Aansprakelijkheid van X in privé
De kantonrechter ziet in de omstandigheden van het onderhavige geval aanleiding om ook X in privé aansprakelijk te houden voor de gevolgen van het ongeval. De omstandigheden leiden de kantonrechter tot de conclusie dat er ook tussen X in privé en werknemer sprake is van een arbeidsovereenkomst. Aan alle criteria daarvoor wordt voldaan. Werknemer verrichtte, zoals beide partijen van aanvang aan voor ogen stond, het overgrote deel van zijn werkzaamheden voor X in privé. Er is sprake van een gezagsverhouding. Dat het loon door de bv werd betaald doet in dit verband niet ter zake. Aan die keuze liggen slechts fiscale motieven ten grondslag. Aldus houdt de kantonrechter het ervoor dat werknemer de arbeidsovereenkomst met twee werkgevers is aangegaan. Ook X in privé heeft zich in het kader van de arbeidsovereenkomst te houden aan de bepalingen van artikel 7:658 lid 1 en 2 BW. Op dezelfde gronden als hiervoor bij de aansprakelijkheid van de bv aan de orde zijn gekomen, is de heer X in privé aansprakelijk: aan de zorgverplichtingen is niet, althans onvoldoende voldaan en van opzet of bewuste roekeloosheid van werknemer is geen sprake.

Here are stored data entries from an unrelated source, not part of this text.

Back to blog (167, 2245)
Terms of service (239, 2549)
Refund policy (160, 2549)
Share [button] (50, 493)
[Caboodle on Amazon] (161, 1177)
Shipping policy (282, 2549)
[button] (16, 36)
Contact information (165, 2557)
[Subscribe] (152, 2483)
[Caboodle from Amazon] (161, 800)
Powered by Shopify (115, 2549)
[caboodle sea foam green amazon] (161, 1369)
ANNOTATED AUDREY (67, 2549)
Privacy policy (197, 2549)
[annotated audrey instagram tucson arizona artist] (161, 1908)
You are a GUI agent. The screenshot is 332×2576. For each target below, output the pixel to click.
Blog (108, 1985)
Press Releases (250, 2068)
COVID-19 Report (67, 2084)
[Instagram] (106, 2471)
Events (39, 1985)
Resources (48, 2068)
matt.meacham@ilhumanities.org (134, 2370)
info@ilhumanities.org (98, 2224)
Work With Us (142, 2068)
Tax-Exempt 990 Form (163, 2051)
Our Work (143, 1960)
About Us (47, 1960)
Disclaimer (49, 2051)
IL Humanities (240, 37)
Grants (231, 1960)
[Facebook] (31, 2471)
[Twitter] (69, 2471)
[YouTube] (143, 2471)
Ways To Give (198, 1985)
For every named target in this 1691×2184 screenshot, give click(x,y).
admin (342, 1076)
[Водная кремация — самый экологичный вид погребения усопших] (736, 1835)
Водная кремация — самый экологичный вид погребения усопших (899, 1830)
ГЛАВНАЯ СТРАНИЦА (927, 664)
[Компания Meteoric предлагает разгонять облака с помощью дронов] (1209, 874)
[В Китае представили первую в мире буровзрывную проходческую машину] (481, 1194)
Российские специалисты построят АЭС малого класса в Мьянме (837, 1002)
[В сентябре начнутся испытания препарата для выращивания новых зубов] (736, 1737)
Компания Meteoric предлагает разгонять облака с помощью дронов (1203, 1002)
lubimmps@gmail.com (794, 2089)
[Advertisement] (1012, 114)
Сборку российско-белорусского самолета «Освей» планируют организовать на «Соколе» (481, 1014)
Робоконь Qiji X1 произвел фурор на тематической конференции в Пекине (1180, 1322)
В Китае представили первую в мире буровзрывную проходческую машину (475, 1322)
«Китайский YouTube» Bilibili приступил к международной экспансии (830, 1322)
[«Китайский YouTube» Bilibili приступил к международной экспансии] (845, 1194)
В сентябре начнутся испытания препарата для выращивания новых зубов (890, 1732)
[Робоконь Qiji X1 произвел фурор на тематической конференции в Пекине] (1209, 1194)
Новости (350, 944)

De kantonrechter zal voor recht verklaren dat zowel de Vennootschap als X in persoon, gelet op artikel 6:102 BW hoofdelijk, jegens werknemer aansprakelijk zijn voor de materiële en immateriële schade die werknemer heeft geleden en nog zal lijden ten gevolge van het hem op 16 december 2015 overkomen ongeval.
Voorschot
De kantonrechter zal het verzoek om de Vennootschap en de heer X hoofdelijk te veroordelen aan werknemer een voorschot op de door hem geleden en nog te lijden schade te betalen, toewijzen, zij het voor een lager bedrag dan gevorderd. Gelet op al hetgeen over de schade naar voren is gekomen enerzijds en op het feit dat reeds een voorschot van € 25.000 is betaald anderzijds, acht de kantonrechter het aangewezen een voorschot op de schadevergoeding van € 75.000 toe te wijzen.